── QUOTED TEXT ──

News

What Hurricanes?

by Jeremy Alford

Despite an angry electorate and pressing hurricane recovery needs, the upcoming legislative session looks like politics as usual.

When six feet of Katrina's water rushed down Bayou Savage along the eastern side of New Orleans, Pete Gerica rescued his elderly mother from the surge and strapped her to the top of a tree using a cable wire. He lost his home, his vehicles and all but one of the boats he once used for commercial fishing. Thankfully, his family survived. When the water receded and Gerica got back on his feet, he discovered oysters growing in his swimming pool. After everything he had been through, such oddities seemed normal.

Clinging to hope and waiting for recovery, he kept track of the state Legislature and their special sessions from an RV in New Orleans and a rented apartment in Baton Rouge. Gerica says there wasn't much accomplished during those gatherings that lifted his spirits.

As the regular session prepares to convene on March 27, Gerica is again looking to the state for answers. But all he can find are pre-filed bills dealing with an official state poem, promises of more money for teachers and professors, and unexpected budget priorities.

"I don't see nothing that is coming up that is going to help us," Gerica says. "All I see is a lot of money being wasted."

Gerica isn't a government expert; he just keeps track of bills that might impact his fishing business. But even those who are inside the political machine don't see a whole lot of effort being devoted to hurricane recovery this go around. Butch Speer, clerk of the House of Representatives, says while the number of bills being filed is on par with previous regular sessions, only a small percentage of the measures to be debated will deal directly with hurricane recovery.

"We'll be arguing about the same kind of stuff we normally do in a regular session," he says.

What Speer means by "stuff" is virtually anything. For instance, Rep. Mert Smiley, a Republican car dealer from Port Vincent, wants the state to have an official poem and has filed House Bill 177 to anoint "I Love My Louisiana" by James Ellis Richardson with that designation. The House Judiciary Committee is actually expected to spend time on the matter.

Rep. Bryant O. Hammett, a Ferriday Democrat and chairman of the House Ways and Means Committee, wants lawmakers to debate his House Bill 52, which prohibits computer-assisted hunting. This is the latest fad for hunters, found on Web sites like www.Live-Shot.com, where hogs and other critters can be gunned down through the Internet using webcams and mechanical rifles.

───

→ **REQUIREMENT 1**
According to the article, on what date is the regular legislative session set to convene?
→ **REQUIREMENT 2**
Do these statements agree with the article? Answer yes or no for each, quoting the words that decide it. (a) Pete Gerica strapped his mother to a tree with a cable wire. (b) Rep. Mert Smiley is a Democrat from Ferriday. (c) House Bill 52 prohibits computer-assisted hunting.
→ **REQUIREMENT 3**
Print everything in the article from "When six feet" down to "oddities seemed normal.".
The data after the article isn't needed.

── RAW DATA ──

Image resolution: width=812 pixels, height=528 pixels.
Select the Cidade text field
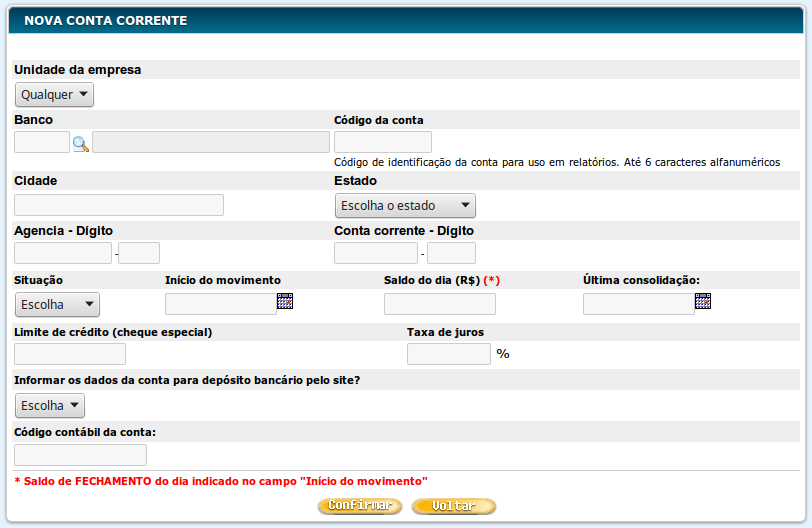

───

→ **SOLUTION 1**
March 27

→ **SOLUTION 2**
(a) Yes: "strapped her to the top of a tree using a cable wire"
(b) No: "Rep. Mert Smiley, a Republican car dealer from Port Vincent"
(c) Yes: "his House Bill 52, which prohibits computer-assisted hunting"

→ **SOLUTION 3**
When six feet of Katrina's water rushed down Bayou Savage along the eastern side of New Orleans, Pete Gerica rescued his elderly mother from the surge and strapped her to the top of a tree using a cable wire. He lost his home, his vehicles and all but one of the boats he once used for commercial fishing. Thankfully, his family survived. When the water receded and Gerica got back on his feet, he discovered oysters growing in his swimming pool. After everything he had been through, such oddities seemed normal.